=== Written instruction ===
Reproduce word for word the stretch of the summary on athletes' personality traits from "## Key findings" through "and competition performance.".

=== Passage ===
---

# The influence of athletes’ personality traits on competition performance: the multiple mediating effects of competitive anxiety, perfectionism, and stressors

**Authors:** Peng Dai, Cheng Chen, Mengyun Gu

PMC · DOI: 10.3389/fpsyg.2025.1724618 · 2026-01-13

## TL;DR

This study explores how athletes' personality traits affect competition performance through factors like anxiety, perfectionism, and stressors.

## Contribution

The paper identifies multiple mediating effects of competitive anxiety, perfectionism, and stressors linking personality traits to performance.

## Key findings

- Openness, extraversion, conscientiousness, and agreeableness positively influence competitive anxiety and perfectionism.
- Neuroticism negatively affects both competitive anxiety and perfectionism.
- Perfectionism and stressors fully mediate the relationship between personality traits and competition performance.

## Abstract

To examine the impact of personality traits on athletes’ competition performance, verifying the dual-chain mediating roles of competitive anxiety, perfectionism, and stressors.

Using a questionnaire survey, personality traits, competitive anxiety, perfectionism, stressors, and competition performance were measured for 456 competitive aerobics athletes. The results were analyzed using mathematical statistics and structural equation modeling (SEM).

---

=== Material shown ===
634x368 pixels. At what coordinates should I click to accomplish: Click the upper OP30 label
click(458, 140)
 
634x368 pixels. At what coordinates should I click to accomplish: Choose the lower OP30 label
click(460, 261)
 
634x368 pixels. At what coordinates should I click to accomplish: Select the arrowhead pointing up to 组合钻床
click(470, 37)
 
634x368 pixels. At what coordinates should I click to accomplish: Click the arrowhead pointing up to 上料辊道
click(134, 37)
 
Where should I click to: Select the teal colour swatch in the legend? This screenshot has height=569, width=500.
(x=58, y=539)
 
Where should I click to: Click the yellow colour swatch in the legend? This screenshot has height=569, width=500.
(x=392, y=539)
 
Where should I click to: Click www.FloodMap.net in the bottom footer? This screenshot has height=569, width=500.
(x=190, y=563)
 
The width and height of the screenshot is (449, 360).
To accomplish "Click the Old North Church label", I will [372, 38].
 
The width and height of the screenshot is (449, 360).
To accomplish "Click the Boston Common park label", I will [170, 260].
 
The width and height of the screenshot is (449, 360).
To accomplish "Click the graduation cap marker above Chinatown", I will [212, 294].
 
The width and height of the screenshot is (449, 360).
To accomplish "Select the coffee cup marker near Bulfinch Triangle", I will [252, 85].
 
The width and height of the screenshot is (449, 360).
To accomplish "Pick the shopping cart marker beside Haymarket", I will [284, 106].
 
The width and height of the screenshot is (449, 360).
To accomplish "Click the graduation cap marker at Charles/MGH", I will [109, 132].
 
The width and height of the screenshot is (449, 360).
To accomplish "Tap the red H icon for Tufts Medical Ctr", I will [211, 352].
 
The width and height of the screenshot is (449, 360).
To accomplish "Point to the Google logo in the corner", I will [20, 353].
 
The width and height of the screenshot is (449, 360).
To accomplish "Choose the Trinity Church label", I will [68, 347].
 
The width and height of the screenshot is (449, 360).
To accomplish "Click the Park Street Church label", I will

---

=== Result ===
## Key findings

- Openness, extraversion, conscientiousness, and agreeableness positively influence competitive anxiety and perfectionism.
- Neuroticism negatively affects both competitive anxiety and perfectionism.
- Perfectionism and stressors fully mediate the relationship between personality traits and competition performance.